Problem to work on |
Give back the full data character for character.

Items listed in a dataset
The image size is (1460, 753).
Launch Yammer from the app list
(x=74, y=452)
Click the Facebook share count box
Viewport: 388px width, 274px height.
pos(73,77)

The answer |
The image size is (1460, 753).
Launch Yammer from the app list
(x=74, y=452)
Click the Facebook share count box
Viewport: 388px width, 274px height.
pos(73,77)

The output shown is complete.